Several action plans are underway: A poster highlighting the project’s process, findings, and recommendations is to be posted in the unit in the week of November 17. A third presentation based on the poster is to give in unit meeting in the same week (Previously, two presentations on the literature best evidence, theory of the causal mechanism of music analgesia effect, and project progress have been presented in unit meeting and unit council meeting respectively). A second presentation will be given in the next meeting of the hospital-wise Pain BPG Committee, currently scheduled in January, 2015. (The first presentation regarding introduction of music therapy in 11 North was conducted in the middle of the project to the Pain BPG Committee in the Mid October). In order to spread the information to patients who are going to have surgery, PTs and OTs who are conducting the pre-admission pre-class will be invited and requested to distribute the best practice information sheet on music listening to the patients pre-admission because they meet patients before their surgeries. The Fellow will continue to encourage patients and family members to bring in music for patients after surgery. The Fellow will encourage colleagues to do so as well to enhance patients’ pain management and quality of care.


Through this fellowship, I have become a resource nurse that can comfortably provide the knowledge and skills that are derived from the best evidence practices in the past 20 years’ literature. I have also acquired valuable experiences from implementing the best practice in a post-operative orthopedic acute care setting. My literature critique skills have largely improved through the use of AGREE II (RNAO) for guidelines and the critical assessment of systematic reviews and RCTs. My leadership skills and project management skills have progressed to a new level and have been tested and practiced throughout the whole project. All the learning has been made possible and highly enjoyable through the profound support and guidance from my mentors.

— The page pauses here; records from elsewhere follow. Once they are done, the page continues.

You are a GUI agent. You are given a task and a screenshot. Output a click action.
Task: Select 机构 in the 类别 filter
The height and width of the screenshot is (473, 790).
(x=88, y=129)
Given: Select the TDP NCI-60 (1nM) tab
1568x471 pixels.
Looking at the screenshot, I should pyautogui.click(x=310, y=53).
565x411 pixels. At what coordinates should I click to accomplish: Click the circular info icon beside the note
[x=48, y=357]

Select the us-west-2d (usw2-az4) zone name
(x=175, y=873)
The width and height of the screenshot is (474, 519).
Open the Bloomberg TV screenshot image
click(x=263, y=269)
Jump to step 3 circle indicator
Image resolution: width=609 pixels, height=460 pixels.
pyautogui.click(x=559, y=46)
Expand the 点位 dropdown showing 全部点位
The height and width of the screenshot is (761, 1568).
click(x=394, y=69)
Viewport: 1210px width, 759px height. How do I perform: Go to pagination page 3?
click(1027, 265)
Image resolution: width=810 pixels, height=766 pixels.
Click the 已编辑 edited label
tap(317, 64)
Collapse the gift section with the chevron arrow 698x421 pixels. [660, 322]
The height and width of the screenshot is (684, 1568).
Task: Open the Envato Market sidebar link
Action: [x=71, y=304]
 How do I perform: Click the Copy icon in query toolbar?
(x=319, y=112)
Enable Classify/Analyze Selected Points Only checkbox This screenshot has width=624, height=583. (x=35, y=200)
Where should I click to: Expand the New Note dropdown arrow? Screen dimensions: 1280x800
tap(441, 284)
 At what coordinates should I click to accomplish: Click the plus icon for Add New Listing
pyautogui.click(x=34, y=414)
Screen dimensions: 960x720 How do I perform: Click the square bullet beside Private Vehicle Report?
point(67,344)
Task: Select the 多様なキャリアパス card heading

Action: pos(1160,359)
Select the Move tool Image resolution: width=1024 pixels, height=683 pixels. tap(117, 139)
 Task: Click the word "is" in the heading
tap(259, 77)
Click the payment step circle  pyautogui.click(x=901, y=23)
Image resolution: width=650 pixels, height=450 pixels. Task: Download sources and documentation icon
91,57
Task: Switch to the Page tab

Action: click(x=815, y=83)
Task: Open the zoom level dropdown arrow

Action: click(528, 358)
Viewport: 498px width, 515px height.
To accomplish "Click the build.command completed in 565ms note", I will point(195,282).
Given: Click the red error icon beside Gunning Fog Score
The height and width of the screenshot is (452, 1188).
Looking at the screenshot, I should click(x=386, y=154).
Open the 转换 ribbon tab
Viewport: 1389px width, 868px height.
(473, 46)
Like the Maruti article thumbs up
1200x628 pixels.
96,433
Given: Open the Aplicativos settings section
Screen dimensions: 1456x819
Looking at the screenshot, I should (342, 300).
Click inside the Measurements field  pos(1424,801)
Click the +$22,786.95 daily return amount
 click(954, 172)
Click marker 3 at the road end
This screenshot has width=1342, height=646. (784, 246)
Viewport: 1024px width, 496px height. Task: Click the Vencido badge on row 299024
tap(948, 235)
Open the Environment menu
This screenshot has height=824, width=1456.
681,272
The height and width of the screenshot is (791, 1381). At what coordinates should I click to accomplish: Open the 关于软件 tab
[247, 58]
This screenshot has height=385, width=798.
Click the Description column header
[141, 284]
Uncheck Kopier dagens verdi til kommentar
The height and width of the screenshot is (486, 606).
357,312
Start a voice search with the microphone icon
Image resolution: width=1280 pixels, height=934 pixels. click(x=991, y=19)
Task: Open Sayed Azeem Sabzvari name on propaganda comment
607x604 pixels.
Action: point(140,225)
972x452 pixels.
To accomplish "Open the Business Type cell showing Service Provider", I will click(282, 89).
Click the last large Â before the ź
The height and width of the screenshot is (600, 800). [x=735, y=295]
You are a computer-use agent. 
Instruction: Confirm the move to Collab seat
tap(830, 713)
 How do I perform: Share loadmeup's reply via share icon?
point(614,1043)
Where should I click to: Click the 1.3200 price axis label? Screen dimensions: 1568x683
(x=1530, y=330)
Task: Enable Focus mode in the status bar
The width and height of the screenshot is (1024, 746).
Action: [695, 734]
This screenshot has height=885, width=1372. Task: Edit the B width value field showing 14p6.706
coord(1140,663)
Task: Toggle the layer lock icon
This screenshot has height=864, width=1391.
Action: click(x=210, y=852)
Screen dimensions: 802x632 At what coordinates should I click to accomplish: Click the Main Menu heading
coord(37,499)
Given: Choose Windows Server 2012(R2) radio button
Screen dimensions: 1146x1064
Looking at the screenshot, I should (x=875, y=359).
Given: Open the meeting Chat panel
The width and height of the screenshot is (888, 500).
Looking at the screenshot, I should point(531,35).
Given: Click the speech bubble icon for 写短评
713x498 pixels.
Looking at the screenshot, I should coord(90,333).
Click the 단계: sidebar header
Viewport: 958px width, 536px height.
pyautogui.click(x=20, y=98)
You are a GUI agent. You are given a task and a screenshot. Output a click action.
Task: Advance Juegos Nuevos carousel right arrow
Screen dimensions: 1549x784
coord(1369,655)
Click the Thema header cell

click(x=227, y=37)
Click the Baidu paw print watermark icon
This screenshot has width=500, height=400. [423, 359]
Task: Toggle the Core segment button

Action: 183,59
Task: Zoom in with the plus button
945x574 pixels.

I have successfully achieved my learning goal – to become a better pain champion and leading resource nurse in music therapy as a complementary intervention for post-operative pain management. I felt tremendous gratitude to the unparalleled opportunity provided by this fellowship because it has given me valuable guidance through the structured application process, precious time to focus on my learning, and exceptional support from my highly skilled and experienced mentors. It has provided a safe, autonomous, and exceptional supportive environment for me to thrive in my learning and its implementation, which in turn will benefit both my future practice and the clinical setting I am working in.